Stored data
##########

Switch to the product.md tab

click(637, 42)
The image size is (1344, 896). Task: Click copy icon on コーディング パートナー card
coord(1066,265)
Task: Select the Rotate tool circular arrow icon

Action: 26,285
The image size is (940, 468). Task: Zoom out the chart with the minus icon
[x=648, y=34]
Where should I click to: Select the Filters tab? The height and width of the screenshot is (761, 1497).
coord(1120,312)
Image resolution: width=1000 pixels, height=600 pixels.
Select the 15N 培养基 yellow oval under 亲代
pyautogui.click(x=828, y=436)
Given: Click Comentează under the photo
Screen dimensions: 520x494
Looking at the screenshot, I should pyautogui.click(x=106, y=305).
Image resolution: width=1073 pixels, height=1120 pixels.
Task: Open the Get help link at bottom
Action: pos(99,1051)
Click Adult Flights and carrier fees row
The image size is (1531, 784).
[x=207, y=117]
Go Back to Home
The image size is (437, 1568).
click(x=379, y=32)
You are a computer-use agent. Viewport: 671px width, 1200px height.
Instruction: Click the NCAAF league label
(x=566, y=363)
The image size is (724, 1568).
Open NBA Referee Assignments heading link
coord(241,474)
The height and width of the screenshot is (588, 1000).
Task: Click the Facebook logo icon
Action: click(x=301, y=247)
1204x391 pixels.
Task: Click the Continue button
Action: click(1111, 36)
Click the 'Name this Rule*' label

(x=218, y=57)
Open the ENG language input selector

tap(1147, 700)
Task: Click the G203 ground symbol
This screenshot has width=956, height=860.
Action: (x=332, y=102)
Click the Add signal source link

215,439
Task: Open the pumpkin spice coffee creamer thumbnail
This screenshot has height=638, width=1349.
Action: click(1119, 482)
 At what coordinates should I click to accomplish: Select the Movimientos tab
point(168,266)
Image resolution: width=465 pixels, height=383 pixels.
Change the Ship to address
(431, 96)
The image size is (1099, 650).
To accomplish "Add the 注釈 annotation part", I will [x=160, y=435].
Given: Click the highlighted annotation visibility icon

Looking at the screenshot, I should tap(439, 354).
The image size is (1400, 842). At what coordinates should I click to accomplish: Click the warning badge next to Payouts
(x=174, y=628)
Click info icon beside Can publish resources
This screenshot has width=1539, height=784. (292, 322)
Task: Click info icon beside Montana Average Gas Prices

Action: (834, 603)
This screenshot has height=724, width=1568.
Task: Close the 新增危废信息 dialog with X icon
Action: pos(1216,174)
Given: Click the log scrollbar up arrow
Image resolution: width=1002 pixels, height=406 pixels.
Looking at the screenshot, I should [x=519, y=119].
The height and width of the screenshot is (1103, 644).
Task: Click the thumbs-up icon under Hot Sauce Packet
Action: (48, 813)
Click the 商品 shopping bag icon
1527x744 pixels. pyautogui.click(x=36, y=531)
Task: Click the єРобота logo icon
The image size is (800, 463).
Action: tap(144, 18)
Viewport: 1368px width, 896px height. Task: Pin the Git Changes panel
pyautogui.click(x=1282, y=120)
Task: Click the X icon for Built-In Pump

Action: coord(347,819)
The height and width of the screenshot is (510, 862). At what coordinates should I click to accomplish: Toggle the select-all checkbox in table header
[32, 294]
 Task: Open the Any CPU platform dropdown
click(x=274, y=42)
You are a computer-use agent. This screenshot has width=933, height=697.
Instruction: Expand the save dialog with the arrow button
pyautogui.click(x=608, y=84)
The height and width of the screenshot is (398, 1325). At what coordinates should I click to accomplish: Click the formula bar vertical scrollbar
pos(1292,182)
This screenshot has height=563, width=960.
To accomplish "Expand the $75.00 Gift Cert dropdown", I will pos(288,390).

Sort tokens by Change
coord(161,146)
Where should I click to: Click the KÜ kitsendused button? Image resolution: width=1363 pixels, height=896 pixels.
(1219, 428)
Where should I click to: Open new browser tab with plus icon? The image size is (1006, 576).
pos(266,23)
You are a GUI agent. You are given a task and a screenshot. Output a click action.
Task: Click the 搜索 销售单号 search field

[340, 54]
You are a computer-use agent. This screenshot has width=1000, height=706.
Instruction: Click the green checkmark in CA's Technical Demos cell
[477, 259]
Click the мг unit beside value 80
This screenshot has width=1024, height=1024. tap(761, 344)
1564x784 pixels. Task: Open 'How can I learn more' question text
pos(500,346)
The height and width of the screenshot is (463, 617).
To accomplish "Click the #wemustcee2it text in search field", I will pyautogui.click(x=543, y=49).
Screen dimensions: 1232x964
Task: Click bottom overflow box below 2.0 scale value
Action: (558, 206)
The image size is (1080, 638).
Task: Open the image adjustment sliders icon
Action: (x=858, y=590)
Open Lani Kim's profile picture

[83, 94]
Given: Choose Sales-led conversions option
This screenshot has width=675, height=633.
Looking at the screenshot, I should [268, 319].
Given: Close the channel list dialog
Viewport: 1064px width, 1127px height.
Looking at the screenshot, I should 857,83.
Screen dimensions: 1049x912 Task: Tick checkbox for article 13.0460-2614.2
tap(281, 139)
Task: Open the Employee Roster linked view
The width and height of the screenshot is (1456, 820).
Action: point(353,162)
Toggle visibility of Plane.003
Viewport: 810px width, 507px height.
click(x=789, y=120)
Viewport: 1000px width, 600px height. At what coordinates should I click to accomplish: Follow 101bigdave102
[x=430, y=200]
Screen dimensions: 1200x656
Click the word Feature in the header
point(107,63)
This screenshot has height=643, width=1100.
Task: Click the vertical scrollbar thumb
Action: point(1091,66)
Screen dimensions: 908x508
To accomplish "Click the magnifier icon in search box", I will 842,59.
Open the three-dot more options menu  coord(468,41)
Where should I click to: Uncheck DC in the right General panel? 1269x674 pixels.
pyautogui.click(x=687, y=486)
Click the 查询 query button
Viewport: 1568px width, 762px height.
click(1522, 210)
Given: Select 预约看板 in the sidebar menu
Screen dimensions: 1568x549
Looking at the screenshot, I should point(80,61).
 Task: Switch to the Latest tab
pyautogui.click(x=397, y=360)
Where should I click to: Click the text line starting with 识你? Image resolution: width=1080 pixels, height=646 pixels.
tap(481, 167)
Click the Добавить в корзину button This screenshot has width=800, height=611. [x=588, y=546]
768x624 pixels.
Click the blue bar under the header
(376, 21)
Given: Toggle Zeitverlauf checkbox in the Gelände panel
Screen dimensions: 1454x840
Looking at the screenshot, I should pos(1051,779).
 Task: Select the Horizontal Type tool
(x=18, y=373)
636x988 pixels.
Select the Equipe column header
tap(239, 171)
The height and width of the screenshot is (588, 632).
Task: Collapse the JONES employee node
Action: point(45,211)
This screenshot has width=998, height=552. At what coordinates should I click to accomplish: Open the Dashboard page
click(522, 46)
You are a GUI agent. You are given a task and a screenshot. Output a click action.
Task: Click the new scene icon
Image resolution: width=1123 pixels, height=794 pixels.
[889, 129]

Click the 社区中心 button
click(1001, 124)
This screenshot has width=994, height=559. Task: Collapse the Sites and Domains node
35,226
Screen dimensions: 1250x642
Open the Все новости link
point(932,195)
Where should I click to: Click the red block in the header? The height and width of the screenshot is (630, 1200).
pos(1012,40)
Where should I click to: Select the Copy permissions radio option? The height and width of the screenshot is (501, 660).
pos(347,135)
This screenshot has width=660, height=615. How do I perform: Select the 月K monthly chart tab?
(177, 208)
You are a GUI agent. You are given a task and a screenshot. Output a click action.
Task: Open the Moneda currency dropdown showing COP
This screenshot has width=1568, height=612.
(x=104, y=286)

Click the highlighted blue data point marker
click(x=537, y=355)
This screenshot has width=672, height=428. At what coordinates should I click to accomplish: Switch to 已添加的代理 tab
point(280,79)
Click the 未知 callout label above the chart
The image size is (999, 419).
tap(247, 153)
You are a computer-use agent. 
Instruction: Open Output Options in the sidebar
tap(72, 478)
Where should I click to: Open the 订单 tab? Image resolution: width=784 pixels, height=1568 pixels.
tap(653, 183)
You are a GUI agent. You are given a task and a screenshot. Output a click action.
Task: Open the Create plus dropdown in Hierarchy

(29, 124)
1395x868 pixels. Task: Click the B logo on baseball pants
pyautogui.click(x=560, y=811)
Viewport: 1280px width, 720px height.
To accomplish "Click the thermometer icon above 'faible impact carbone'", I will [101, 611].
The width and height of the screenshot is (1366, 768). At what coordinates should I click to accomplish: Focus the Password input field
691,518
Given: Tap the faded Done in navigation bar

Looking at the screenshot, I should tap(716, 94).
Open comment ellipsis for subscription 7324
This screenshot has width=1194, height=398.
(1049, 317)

##########

**PROMPT**
The answer must consist of every line from the entries that holds the string "computer".

**WRITTEN ANSWER**
You are a computer-use agent. Viewport: 671px width, 1200px height.
You are a computer-use agent. This screenshot has width=933, height=697.
You are a computer-use agent. This screenshot has width=1000, height=706.
You are a computer-use agent. 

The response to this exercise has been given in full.